• [EXERCISE INSTRUCTIONS]:
Consider the entries given below. Count the lines that include "will" and give only the count.
--- EXTRACTED DATA ---
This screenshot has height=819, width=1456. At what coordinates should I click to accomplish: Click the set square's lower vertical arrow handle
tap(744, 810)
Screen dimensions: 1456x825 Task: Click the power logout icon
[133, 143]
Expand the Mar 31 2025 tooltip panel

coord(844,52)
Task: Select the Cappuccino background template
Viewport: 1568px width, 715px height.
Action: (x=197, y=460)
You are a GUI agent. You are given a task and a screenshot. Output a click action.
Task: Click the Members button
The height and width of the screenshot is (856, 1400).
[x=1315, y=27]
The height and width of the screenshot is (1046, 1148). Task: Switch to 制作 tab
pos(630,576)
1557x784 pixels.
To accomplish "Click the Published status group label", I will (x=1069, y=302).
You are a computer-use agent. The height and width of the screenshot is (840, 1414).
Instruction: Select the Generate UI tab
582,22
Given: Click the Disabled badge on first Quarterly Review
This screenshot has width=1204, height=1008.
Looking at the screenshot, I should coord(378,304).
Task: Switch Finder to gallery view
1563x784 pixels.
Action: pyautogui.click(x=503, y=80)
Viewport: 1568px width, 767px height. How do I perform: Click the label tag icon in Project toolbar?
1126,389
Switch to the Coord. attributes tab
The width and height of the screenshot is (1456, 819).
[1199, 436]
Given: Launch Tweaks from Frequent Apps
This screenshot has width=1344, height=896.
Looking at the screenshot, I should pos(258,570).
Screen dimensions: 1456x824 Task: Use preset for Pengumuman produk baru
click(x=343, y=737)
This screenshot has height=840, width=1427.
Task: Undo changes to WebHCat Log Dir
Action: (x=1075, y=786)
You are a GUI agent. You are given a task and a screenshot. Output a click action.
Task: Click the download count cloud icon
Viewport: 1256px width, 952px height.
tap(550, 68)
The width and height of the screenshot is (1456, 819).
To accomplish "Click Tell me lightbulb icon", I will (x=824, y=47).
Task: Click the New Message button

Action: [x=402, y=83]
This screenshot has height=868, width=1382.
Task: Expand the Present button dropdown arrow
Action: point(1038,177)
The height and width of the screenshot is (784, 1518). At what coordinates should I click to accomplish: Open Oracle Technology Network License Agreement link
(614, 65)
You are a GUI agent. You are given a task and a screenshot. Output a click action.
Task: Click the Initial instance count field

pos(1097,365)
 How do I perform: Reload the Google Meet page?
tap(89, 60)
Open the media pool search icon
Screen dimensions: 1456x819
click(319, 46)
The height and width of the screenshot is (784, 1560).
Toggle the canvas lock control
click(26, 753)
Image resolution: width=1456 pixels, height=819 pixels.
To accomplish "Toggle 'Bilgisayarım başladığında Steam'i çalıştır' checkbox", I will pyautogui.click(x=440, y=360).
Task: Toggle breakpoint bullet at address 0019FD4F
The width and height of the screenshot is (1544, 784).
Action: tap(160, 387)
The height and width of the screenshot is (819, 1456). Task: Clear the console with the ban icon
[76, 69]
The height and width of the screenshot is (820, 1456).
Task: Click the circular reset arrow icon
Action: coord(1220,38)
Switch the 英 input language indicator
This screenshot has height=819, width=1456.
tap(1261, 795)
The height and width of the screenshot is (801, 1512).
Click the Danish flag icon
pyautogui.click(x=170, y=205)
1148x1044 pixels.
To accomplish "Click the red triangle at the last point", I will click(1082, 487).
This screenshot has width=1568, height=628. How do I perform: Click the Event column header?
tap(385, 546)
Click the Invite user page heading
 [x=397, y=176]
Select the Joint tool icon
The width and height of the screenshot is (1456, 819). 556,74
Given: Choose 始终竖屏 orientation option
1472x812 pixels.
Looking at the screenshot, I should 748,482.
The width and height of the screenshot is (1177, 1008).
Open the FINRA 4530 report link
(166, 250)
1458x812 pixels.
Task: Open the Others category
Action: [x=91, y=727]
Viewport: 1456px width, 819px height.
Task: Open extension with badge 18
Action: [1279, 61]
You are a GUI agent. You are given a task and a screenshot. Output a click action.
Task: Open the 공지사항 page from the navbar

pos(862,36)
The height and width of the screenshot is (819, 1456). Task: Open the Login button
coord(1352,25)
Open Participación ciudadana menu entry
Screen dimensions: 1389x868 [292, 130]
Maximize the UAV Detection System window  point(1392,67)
---
• [EXERCISE SOLUTION]:
4